Elle atteignit vite le seuil du monastère, dont la porte se trouvait
ouverte. Là, rencontrant un clerc, elle le pria de bien vouloir dire
une messe en son nom; mais, dépourvue d'argent, elle fit glisser de son
doigt un modeste anneau d'or - sa seule fortune -, et le plaça, en
guise d'offrande, sous un chandelier d'autel.
Aussitôt la messe commencée, quelle ne fut pas la surprise de la jeune
fille en voyant la cire blanche des cierges devenir verte, d'un vert
céleste, inconnu, vert diaphane et plus éclatant que les plus belles
émeraudes ou les plus rares malachites ! Elle n'en pouvait croire ni
détacher ses yeux...
Quand l'Ite missa est vint enfin l'arracher à l'extase du prodige,
quand elle retrouva au dehors le sens des réalités familières, elle
s'aperçut que la nuit n'était point achevée: la première heure du jour
sonnait seulement au beffroi de Saint-Victor.
Ne
sachant que penser de l'aventure, elle regagna sa demeure, mais revint
de bon matin à l'abbaye; il y avait déjà, dans le saint lieu, un grand
concours de peuple. Anxieuse et troublée, elle s'informa; on lui apprit
qu'aucune messe n'avait été dite depuis la veille.

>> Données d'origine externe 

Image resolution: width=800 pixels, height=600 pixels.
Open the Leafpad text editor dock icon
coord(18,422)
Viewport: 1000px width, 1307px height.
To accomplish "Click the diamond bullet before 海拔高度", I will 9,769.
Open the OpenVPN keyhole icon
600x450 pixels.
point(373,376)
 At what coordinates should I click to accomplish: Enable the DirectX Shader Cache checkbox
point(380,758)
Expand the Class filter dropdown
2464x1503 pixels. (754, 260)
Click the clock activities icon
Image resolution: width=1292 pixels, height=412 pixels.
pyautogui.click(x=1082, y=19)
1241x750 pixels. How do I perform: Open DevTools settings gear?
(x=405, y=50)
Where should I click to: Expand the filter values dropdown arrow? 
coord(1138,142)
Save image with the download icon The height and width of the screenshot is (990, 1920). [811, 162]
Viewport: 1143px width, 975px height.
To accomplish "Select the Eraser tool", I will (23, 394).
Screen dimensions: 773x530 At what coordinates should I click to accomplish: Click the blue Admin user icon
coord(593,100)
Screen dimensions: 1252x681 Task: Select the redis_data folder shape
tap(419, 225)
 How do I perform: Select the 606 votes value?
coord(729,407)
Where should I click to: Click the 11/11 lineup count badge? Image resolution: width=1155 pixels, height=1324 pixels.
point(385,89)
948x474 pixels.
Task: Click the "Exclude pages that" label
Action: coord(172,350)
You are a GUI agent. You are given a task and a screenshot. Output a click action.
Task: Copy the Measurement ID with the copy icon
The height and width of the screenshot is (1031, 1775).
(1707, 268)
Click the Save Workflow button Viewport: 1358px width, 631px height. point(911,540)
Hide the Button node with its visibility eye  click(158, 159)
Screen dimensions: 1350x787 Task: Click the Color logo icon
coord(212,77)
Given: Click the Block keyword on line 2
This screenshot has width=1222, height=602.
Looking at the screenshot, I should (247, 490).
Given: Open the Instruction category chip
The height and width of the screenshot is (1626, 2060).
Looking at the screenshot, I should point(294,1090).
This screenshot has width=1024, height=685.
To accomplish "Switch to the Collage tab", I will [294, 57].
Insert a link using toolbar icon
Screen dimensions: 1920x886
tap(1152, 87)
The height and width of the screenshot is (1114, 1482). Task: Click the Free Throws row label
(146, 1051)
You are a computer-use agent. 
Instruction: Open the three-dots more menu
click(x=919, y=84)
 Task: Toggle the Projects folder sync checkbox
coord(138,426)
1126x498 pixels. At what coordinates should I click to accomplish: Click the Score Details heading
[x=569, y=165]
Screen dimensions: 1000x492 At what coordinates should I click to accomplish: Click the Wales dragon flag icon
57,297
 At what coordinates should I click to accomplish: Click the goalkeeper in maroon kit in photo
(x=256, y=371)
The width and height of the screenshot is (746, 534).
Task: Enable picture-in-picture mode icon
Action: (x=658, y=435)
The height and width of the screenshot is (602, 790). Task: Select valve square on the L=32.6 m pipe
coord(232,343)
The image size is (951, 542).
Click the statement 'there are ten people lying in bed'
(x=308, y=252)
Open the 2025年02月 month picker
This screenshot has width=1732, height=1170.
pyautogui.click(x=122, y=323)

Marthe, au risque de passer pour visionnaire, raconta alors par le menu
le miracle auquel elle venait d'assister quelques heures plus tôt et
les fidèles, en foule, la suivirent jusqu'à la grotte. L'orpheline
avait dit vrai; la bague se trouvait encore au même endroit, sous le
chandelier, et les cierges brillaient toujours sur l'autel, de leur
incomparable éclat vert."
Citant
l'abbé Laurin, et sa Notice sur l'antique abbaye saint Victor de
Marseille (1915, nombreuses rééditions), et Hippolyte Matabon et sa
Légende des cierges verts (1889), il précise, s'agissant de la légende:
"Cette légende contient, derrière le voile allégorique, la description
du travail que doit effectuer l'alchimiste pour extraire, du minéral
grossier, l'esprit vivant et lumineux, le feu secret qu'il renferme,
sous forme de cristal translucide, vert, fusible comme de la cire, et
que les sages nomment leur vitriol."
Dans
le numéro 26 de la revue Liber Mirabilis (2002-2003) Myriam Philibert
revient elle aussi sur la signification symbolique, hermétique et
alchimique de la verdeur des cierges de "Marseille la mystérieuse": "Il
faut se rappeler qu'il s'agit de naissance, sur le plan végétal donc de
printemps. En matière d'alchimie, deux interprétations sont possibles:
les trois couleurs de l'OEuvre, le noir qui devient vert, le blanc et
le rouge. Mais on peut aussi envisager les trois principes: soufre
(rouge ou jaune), mercure (blanc), sel (vert)."
Notre-Dame de la Sagesse, la nouvelle Vierge noire
Cette
Vierge en majesté de 1m20, installée à l'entrée de la chapelle du
Saint-Sacrement, a été réalisée en bois de châtaigner d'après une
Vierge catalane du XIème siècle appartenant à un collectionneur de
l'Aude. L'artiste a redonné l'austérité des Vierges romanes, qui n'ont
pas l'attitude d'une mère : l'enfant reste dans son giron, ses mains ne
le touchent pas. La Vierge est assise sur un trône, mains ouvertes.
L'enfant se tient sur son genou gauche, côté du coeur, de la force
vitale. De sa main droite, il bénit.